We know that the Concentration in, C_i = 3%. The volume of the tank, v(t) = 1000 gallons.

The amount of salt initially is at 5%, Q(0) = 5%. The rate in is equal to the rate out, r_i = r_o.

We want to find what the flow rate is necessary to dilute the solution to 3.5% in 8 hours, rather what is the rate equal to when Q(8) = 3.5%.

We are looking for dQ/dt = (C_i)(r_i) - (Q(t)/V(t))(r_o). Plugging in our known facts, and assuming r_i = r_o = 1, we can simplify the equation to

dQ/dt = (3%)(1) - (Q(t)/1000)(1). Simplifying further we get dQ/dt = 3% - Q(t)/1000.

@&
Good so far.

For comparison:

Let q be the amount of salt in the tank, r the common inflow and outflow rate.

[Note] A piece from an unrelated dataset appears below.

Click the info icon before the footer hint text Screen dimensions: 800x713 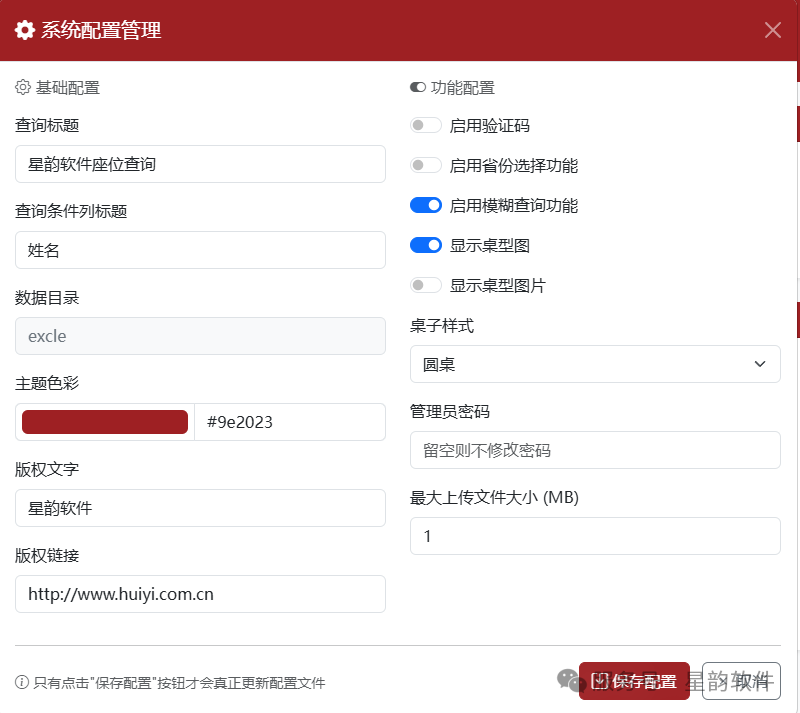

Then the rate at which salt flows into the tank is .03 r, the concentration is q / 1000 and the rate at which salt flows out is r * (q / 1000), giving us a net rate of

rate of change of amount of salt in tank = .03 r - (r / 1000) * q

The rate of change of the amount of salt in the tank is dq/dt, giving us the equation

dq/dt = .03 r - (r/1000) * q.

The only difference between this and your equation is the factor r on the right-hand side, which is easily dealt with.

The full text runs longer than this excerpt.